Symplectic Attention

There are two ways of constructing symplectic attention: with a matrix-like softmax and a classical softmax.

Both of these approaches are however based on taking the derivative of an expression with respect to its input arguments (similar to gradient layers).

We first start with singlehead attention^[1]. We start with the correlation matrix:

\[C = Z^TAZ \implies C_{mn} = \sum_{k\ell}Z_{km}A_{k\ell}Z_{\ell{}n}.\]

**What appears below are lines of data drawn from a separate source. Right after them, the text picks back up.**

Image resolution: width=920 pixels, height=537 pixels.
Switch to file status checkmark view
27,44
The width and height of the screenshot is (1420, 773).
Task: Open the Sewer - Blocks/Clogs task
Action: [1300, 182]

Its element-wise derivative is:

\[\frac{\partial{}C_{mn}}{\partial{}Z_{ij}} = \sum_{\ell}(\delta_{jm}A_{i\ell}Z_{\ell{}n} + \delta_{jn}X_{\ell{}m}A_{\ell{}i}).\]

Matrix Softmax

Here we take as a staring point the expression:

\[\Sigma(Z) = \mathrm{log}(1 + \exp(\sum_{m,n}C_{mn})).\]

Its gradient (with respect to $Z$) is:

\[\frac{\partial\Sigma(Z)}{\partial{}Z_{ij}} = \frac{1}{1 + \sum{m, n}\exp(C_{mn})}\sum_{m'n'}\exp(C_{m'n'})\sum_{\ell}(\delta_{jm'}A_{i\ell}Z_{\ell{}n'} + \delta_{jn'}X_{\ell{}m'}A_{\ell{}i}) = \frac{1}{1 + \sum_{m,n}\exp(C_{mn})}\{[AX\exp.(C)^T]_{ij} + [A^TX\exp.(C)]_{ij}\}.\]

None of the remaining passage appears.